• EXTRAIT DU TEXTE:
Liliane Giraudon : Ton premier livre de poésie paraît en 1977. Pourquoi ensuite ce silence du côté de la poésie alors que Land* publie des poètes ? 
Catherine Weinzaepflen : Si on considère les livres, on peut avoir l’impression que j’écrivais surtout de la prose dans ces années-là mais j’ai toujours écrit de la poésie. J’en publiais d’ailleurs régulièrement dans les revues. La poésie a été fondatrice. Je découvrais Hölderlin, Celan, la poésie américaine et italienne (Sanguinetti, Jacqueline Risset qui traduira Dante peu de temps après) et l’un de mes premiers poèmes publiés l’a été dans Première Livraison, la revue créée par Philippe Lacoue-Labarthe et Mathieu Bénézet. 
Pour répondre plus précisément à ta question, je me suis toujours sentie à l’étroit dans le concept de genres littéraires. Un poème peut s’écrire en prose, une prose peut être poétique (c’est le cas de Portrait et un rêve paru en 1983 et pour lequel j’avais refusé que figure la mention « roman »). Dans les deux formes se pose les questions de rythme et de blanc dans la page. Mes livres en prose sont toujours constitués de séquences courtes qu’on ne peut certainement pas qualifier de chapitres.  
À part ça, j’ai la sensation que je ne m’autoriserais pas à écrire de la prose si je n’écrivais pas de poésie. La forme poétique stricto sensu est une sorte d’éthique dans le sens où le moindre mot y est déterminant, et j’aimerais que ce soit pareil pour la prose où, pour des considérations de récit, on est parfois amené à des compromis.

• INFORMATIONS FOURNIES:
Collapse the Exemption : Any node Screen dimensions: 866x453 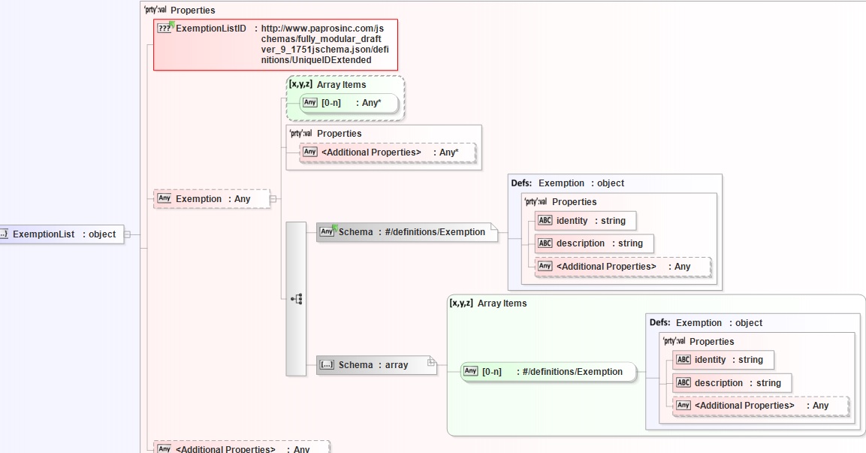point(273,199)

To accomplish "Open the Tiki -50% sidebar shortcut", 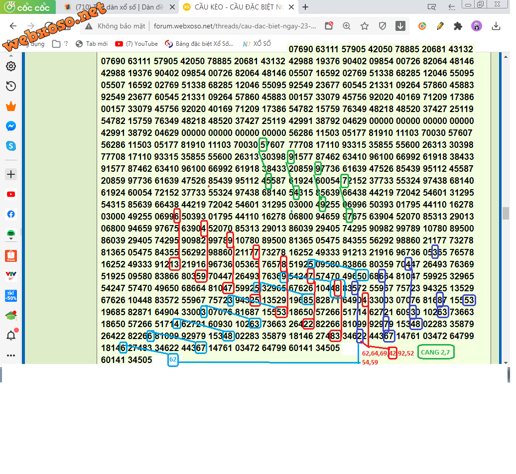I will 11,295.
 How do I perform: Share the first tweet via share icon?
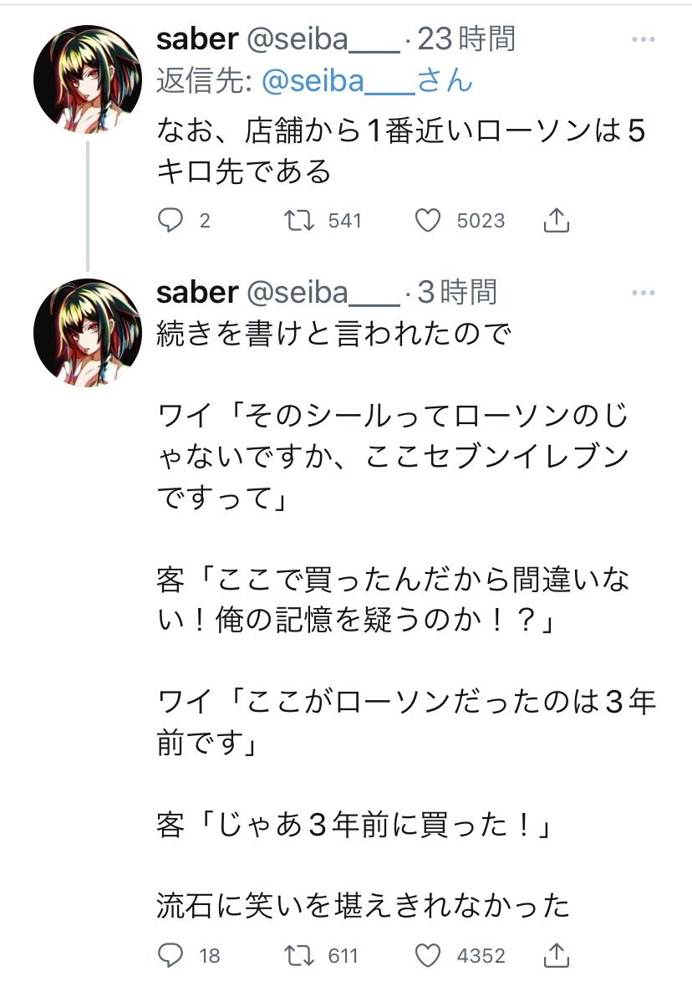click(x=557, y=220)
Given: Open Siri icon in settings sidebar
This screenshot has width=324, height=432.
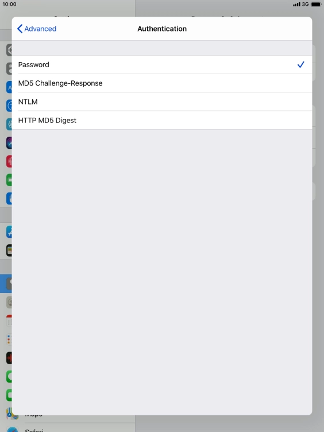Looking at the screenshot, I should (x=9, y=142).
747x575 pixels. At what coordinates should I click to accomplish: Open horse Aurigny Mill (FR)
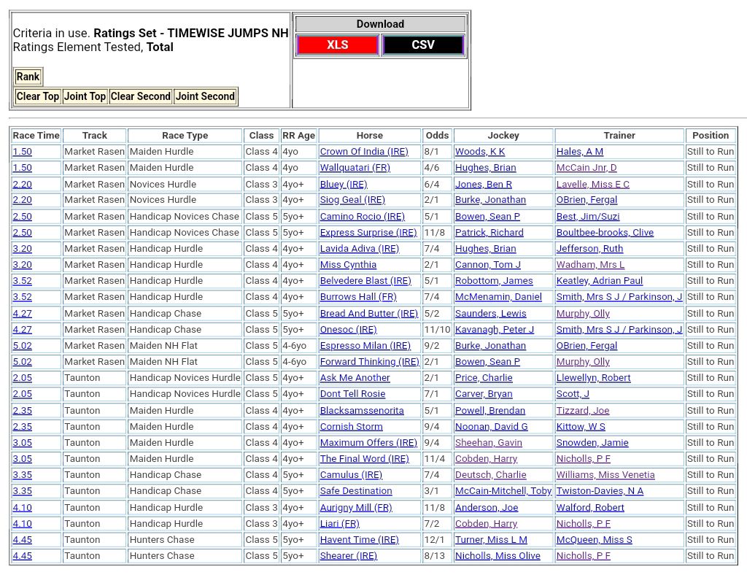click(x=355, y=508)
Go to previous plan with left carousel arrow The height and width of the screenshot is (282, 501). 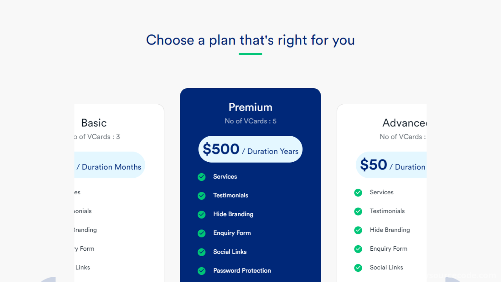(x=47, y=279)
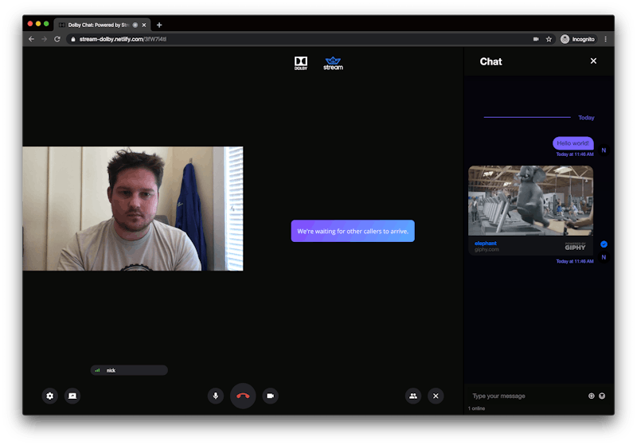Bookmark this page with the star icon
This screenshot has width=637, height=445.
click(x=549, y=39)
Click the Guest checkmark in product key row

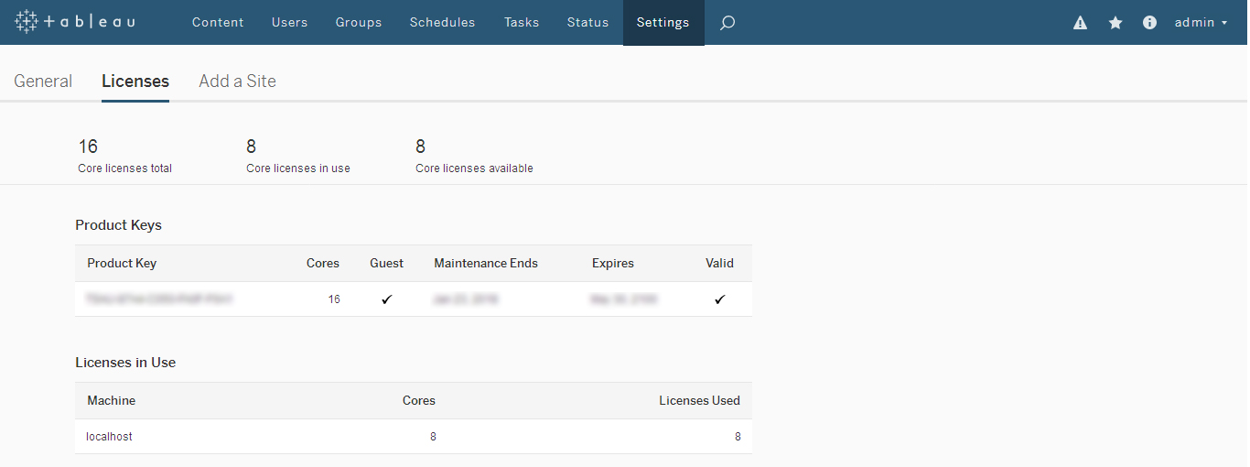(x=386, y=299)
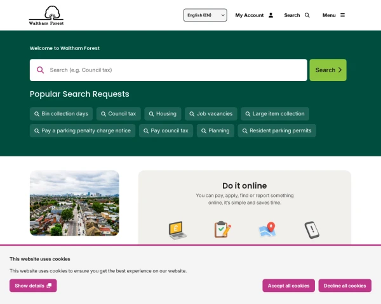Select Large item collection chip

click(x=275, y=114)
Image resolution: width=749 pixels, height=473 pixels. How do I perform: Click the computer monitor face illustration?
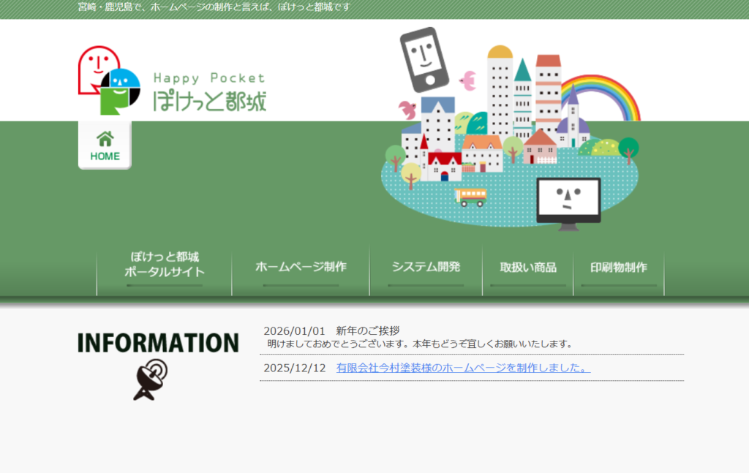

• CONSIGNE: Résume en deux phrases l'entretien entre Liliane Giraudon et Catherine Weinzaepflen.

• RÉPONSE: Interrogée par Liliane Giraudon sur son silence du côté de la poésie après son premier livre paru en 1977, Catherine Weinzaepflen répond qu'elle n'a jamais cessé d'écrire de la poésie, qu'elle publiait régulièrement en revue, et qu'elle s'est toujours sentie à l'étroit dans le concept de genres littéraires. Elle ajoute qu'elle ne s'autoriserait pas à écrire de la prose si elle n'écrivait pas de poésie, forme qui est pour elle une sorte d'éthique, car le moindre mot y est déterminant, et elle aimerait qu'il en soit de même pour la prose.